PTEN in somatostatin-positive stromal progenitors modulates fibrotic stress and is required for inhibitory gap-junction coupling within the limb blastema

Introduction: The phosphatase and tensin homolog deleted on chromosome 10 (PTEN) is a negative regulator of the mTOR cascade and is strongly associated with congenital overgrowth syndromes, with up to 25 % of macrodactyly patients harboring PTEN mutations. Mice with germline PTEN haploinsufficiency display tissue hypertrophy and scarring, as do several conditional PTEN knockout models restricted to mesenchymal lineages. Analyses of human biopsy material and diverse genetic mouse models suggest that malfunction of inhibitory stromal subpopulations may contribute to maladaptive repair, yet the underlying mechanisms remain unclear. PTEN is an ideal entry point because it governs the development of mesenchymal progenitors originating from lateral plate mesoderm, favoring the survival and maturation of Runx2⁺ osteo-lineage cells at the expense of somatostatin (SST)⁺ stromal cells. Methods: Here, we examined how PTEN regulates SST⁺ cells at both cellular and circuit levels within the inner zone of the limb blastema (IZB), a compartment that determines key regenerative outcomes such as scar burden and tissue integration. Adult mice bearing a floxed Pten allele were crossed with Sst-CreERT2 drivers, and recombination was induced post-amputation. Scar formation was quantified histologically; bioelectric properties were assessed by voltage-sensitive dye imaging; and local cell-to-cell connectivity was mapped with high-resolution photolytic uncaging of caged gap-junction tracers.

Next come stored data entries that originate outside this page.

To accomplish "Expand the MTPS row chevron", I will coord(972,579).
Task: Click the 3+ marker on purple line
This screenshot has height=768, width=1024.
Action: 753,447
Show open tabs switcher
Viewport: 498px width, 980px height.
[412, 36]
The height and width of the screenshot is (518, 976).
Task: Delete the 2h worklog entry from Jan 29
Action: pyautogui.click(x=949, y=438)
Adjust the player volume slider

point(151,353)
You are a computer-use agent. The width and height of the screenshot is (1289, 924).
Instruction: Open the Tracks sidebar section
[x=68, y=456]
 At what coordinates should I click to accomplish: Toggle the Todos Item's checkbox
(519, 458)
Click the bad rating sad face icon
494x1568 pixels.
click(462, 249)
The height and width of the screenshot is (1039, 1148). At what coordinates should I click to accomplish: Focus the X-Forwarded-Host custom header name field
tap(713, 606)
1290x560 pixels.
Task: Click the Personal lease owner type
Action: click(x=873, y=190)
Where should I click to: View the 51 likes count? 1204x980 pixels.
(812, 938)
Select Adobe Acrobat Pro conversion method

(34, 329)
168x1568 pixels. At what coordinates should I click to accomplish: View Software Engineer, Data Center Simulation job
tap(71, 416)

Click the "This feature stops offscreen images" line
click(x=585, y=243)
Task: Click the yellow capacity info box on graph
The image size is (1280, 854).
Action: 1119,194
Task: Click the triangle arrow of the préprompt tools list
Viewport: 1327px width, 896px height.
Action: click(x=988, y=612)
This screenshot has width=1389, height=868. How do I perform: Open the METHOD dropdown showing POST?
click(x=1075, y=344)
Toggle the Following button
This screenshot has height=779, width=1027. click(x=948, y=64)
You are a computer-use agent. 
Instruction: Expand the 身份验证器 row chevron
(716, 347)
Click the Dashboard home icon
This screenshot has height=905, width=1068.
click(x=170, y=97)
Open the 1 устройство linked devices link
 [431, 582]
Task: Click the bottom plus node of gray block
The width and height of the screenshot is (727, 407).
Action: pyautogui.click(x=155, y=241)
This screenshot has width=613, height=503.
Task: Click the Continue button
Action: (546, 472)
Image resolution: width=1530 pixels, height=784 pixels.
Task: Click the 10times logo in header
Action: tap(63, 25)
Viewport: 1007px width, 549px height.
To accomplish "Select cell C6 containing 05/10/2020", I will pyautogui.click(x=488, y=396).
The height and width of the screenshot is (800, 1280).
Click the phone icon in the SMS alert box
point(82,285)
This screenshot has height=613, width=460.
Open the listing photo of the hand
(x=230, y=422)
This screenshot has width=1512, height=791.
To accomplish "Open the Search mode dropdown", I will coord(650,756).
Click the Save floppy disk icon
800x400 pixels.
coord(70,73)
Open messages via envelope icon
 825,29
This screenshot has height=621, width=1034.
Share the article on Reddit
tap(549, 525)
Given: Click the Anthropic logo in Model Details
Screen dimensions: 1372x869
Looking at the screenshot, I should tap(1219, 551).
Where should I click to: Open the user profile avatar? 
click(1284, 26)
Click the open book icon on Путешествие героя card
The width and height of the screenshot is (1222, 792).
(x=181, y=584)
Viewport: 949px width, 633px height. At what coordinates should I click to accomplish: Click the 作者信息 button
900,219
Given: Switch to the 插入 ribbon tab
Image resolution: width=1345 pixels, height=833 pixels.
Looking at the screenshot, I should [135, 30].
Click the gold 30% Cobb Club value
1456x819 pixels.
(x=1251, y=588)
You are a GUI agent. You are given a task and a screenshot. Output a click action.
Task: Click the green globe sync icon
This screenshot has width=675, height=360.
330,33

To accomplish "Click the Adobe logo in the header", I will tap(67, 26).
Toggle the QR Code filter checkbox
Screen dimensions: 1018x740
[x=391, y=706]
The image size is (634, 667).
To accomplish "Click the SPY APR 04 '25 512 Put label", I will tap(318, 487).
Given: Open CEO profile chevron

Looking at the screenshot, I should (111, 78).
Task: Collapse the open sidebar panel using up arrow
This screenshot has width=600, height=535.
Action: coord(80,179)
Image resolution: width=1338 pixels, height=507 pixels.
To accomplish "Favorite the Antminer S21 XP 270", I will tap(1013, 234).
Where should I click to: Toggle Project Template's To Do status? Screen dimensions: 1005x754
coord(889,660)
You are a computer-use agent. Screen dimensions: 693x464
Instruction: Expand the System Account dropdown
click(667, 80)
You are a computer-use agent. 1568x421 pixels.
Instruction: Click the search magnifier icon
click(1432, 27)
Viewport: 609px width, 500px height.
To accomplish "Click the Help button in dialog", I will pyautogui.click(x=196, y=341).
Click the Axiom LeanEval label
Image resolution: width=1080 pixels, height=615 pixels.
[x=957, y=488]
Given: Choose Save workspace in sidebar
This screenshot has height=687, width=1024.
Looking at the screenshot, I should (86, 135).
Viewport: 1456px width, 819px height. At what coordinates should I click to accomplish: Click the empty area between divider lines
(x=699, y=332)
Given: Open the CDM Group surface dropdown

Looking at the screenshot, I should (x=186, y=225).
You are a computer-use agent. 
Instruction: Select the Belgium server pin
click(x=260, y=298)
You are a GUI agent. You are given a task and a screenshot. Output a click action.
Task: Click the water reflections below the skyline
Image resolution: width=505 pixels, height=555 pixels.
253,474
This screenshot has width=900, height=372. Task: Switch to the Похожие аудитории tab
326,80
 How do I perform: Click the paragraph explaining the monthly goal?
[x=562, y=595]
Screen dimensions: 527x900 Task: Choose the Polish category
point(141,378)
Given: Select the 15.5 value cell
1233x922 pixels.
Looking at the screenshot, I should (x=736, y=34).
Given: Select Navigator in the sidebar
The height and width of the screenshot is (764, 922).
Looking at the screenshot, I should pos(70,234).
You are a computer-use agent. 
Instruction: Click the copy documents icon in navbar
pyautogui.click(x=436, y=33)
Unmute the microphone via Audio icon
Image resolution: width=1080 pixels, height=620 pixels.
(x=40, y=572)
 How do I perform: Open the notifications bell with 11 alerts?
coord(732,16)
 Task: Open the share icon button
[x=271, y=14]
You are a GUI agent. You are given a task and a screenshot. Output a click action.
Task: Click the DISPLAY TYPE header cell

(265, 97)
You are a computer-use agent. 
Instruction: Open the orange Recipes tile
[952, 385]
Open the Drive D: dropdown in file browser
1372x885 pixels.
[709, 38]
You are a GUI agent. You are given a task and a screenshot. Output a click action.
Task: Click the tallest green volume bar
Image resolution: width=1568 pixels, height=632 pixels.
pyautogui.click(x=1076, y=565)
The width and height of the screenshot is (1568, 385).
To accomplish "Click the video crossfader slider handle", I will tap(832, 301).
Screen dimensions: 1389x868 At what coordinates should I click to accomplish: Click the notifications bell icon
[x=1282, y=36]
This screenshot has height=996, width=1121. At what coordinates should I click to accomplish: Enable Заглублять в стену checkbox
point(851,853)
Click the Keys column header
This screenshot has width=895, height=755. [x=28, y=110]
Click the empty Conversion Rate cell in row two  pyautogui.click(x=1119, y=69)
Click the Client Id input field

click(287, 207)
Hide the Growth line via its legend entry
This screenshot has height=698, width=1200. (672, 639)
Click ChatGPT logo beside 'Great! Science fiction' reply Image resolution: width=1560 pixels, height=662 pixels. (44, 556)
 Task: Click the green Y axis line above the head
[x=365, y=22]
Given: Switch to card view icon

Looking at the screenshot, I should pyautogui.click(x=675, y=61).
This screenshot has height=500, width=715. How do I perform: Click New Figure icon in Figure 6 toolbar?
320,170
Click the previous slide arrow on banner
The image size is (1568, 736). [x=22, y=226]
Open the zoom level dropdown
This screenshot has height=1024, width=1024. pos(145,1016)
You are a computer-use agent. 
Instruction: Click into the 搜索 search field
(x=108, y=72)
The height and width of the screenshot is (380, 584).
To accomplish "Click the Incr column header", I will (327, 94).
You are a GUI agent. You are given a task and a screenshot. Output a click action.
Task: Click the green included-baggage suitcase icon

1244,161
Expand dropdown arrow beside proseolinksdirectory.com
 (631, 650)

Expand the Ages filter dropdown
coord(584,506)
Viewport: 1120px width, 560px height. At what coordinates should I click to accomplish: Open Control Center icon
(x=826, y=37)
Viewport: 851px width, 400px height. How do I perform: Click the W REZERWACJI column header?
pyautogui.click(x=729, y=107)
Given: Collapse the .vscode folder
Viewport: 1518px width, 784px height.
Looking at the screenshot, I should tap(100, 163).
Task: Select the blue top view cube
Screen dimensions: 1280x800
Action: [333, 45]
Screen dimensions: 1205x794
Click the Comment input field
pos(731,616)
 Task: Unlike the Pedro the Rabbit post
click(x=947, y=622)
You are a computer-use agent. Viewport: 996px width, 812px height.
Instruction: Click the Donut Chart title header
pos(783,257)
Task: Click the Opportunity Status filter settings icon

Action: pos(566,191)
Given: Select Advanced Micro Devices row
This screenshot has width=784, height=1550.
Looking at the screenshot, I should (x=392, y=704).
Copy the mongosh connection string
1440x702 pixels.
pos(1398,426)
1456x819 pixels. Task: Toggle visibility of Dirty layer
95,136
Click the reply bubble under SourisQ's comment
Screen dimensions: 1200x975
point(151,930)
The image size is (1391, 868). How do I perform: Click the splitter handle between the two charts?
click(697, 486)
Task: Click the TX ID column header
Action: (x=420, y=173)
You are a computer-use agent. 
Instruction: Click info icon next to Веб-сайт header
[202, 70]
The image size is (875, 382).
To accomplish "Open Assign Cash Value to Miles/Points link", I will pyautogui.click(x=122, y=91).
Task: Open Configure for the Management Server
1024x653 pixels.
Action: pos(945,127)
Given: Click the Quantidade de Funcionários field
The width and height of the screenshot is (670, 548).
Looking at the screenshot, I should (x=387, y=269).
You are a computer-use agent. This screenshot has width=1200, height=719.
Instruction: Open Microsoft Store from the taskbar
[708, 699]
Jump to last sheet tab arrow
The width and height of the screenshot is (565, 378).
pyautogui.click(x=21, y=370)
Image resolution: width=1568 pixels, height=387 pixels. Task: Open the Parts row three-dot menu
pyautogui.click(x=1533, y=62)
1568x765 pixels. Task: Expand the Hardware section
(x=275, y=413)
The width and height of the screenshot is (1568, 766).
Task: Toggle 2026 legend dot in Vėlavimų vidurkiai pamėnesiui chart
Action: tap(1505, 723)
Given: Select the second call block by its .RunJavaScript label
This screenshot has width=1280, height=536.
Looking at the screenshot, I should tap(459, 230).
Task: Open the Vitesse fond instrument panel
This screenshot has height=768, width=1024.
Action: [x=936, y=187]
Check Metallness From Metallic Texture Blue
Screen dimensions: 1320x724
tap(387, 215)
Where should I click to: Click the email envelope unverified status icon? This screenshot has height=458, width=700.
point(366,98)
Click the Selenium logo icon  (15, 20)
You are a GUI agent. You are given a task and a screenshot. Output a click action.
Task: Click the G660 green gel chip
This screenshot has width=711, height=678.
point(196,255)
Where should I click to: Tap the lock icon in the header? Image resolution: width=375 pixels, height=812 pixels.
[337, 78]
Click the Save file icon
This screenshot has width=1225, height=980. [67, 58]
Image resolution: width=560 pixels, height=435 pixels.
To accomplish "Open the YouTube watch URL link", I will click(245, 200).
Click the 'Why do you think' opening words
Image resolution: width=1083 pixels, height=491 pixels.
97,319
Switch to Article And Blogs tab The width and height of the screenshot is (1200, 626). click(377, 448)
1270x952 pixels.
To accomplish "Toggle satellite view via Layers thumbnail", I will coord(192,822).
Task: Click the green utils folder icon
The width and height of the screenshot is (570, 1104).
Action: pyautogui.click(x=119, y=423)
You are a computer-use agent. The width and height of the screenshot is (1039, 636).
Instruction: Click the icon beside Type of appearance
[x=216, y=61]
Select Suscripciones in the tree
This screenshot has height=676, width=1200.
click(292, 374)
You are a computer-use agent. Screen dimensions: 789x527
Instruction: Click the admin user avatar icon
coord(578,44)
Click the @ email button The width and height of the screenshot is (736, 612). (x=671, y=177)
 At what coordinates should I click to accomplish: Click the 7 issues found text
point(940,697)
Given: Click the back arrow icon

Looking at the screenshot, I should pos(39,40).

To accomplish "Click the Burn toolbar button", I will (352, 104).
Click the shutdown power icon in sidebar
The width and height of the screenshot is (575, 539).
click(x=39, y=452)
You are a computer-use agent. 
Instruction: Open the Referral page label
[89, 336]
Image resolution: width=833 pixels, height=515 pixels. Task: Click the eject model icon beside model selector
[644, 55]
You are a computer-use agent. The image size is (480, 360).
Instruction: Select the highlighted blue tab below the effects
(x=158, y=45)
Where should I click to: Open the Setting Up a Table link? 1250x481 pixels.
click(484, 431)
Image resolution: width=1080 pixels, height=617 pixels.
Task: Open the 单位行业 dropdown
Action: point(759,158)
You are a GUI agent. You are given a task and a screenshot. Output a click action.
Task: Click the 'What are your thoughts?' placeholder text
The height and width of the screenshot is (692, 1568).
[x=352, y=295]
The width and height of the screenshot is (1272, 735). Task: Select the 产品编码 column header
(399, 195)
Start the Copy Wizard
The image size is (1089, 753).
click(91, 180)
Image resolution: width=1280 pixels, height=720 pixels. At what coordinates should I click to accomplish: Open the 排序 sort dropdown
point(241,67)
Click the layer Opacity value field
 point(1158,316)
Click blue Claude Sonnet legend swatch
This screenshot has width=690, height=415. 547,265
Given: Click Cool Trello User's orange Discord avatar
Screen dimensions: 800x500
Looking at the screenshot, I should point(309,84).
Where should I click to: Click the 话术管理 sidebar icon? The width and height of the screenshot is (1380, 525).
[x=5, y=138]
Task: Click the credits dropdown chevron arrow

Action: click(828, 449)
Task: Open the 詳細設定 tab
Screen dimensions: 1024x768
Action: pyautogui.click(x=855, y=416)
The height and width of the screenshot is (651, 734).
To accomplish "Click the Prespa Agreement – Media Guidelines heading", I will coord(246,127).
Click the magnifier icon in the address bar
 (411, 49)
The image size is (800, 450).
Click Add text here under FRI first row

Results: Ablating PTEN in SST⁺ stromal cells heightened fibrotic stress and reduced local gap-junction coupling across the IZB. Specifically, the intervention diminished junctional conductance between individual cells and redistributed inhibitory contacts in a lineage-specific manner. In striking contrast to the deficit in intrinsic inhibitory connectivity, excitatory trophic input from the principal extrinsic driver—the regenerating peripheral nerve—was potentiated, leading to elevated calcium transients in blastemal cells. These findings position PTEN as a pivotal regulator of the balance between extrinsic pro-growth cues and intrinsic inhibitory networks during appendage regeneration.